Accordingly, resolution 16, which will be proposed as a special resolution will, if passed, renew the Directors' authority to make one or more market purchases of the Company's shares. The authority contained in this resolution will be limited to 13 829 646 ordinary shares having an aggregate nominal value of US$138 296 which represents 10% of the issued ordinary share capital of the Company as at 18 April 2016. The upper and lower limits on the price which may be paid for those shares are set out in the resolution itself. This authority will expire on the Company's next Annual General Meeting in 2017 or 30 June 2017, whichever is the earlier.
Shares purchased under this authority may be held as treasury shares. The Company may purchase and hold shares as treasury shares up to a maximum amount equal to 50% of the nominal value of the issued ordinary shares as at the date of purchase, rather than cancelling them. Shares held in treasury in this way can be sold for cash or cancelled, either immediately or at a point in the future, or used for the purposes of the Company's employee share schemes. The Directors believe that it is desirable for the Company to have this choice and therefore intend to hold any shares purchased under this authority as treasury shares. This would allow the Company additional flexibility in the management of its capital base.

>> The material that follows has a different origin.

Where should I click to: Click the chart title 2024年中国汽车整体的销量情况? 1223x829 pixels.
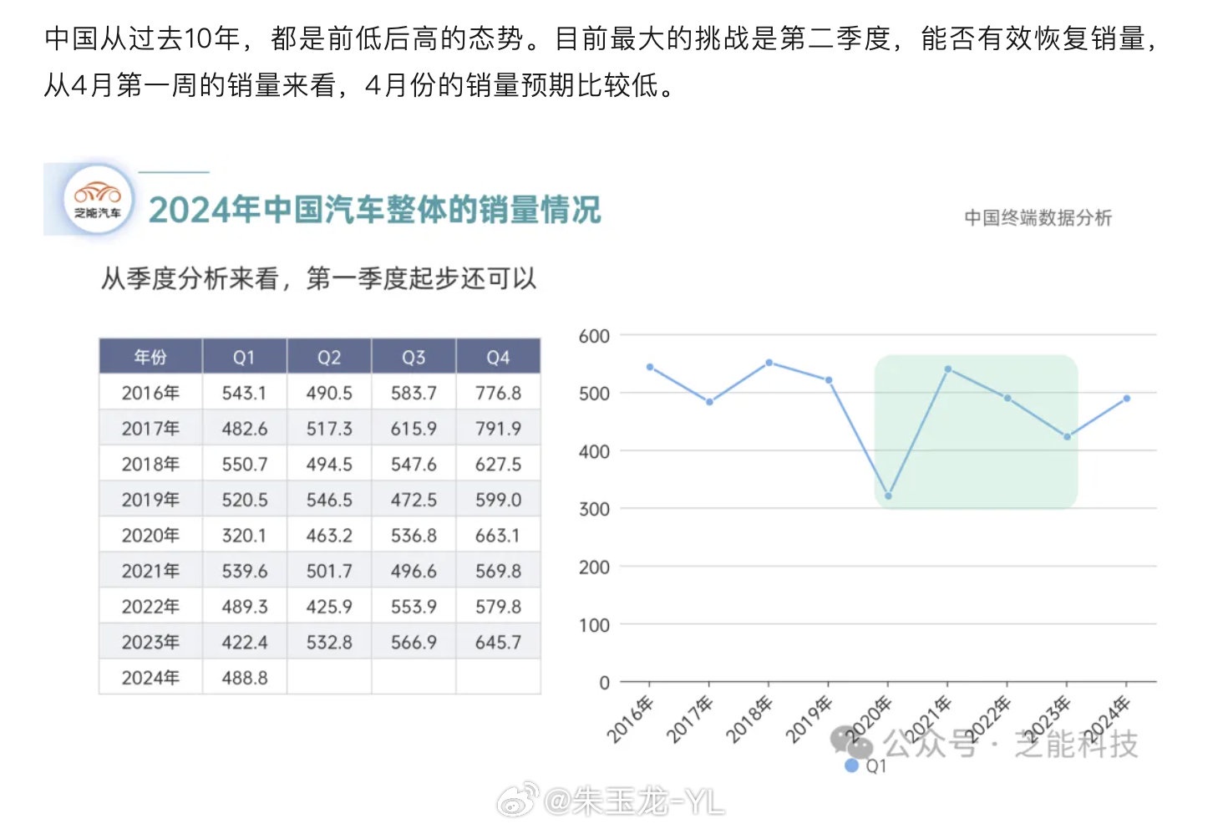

The Board has no present intention of exercising this authority. Shares will only be repurchased for the purposes of employee share schemes, or if the Directors consider such purchases to be in the best interests of shareholders generally and that they can be expected to result in an increase in earning per share. The authority will only be used after careful consideration taking into account market conditions prevailing at the time, other investment opportunities, appropriate gearing levels and the overall financial position of the Company. Shares held as treasury shares will not automatically be cancelled and will not be taken into account in future calculations of earnings per share (unless they are subsequently resold or transferred out of treasury).
As at 18 April 2016 (being the latest practicable date prior to the publication of this notice), there were 3,188 072 outstanding options granted under all share option schemes operated by the Company and no outstanding warrants. If exercised, the outstanding options would represent 2.31% of the current issued share capital of the Company (excluding any shares held in treasury). If this authority granted under resolution 16 were exercised in full that percentage would increase to 2.54%.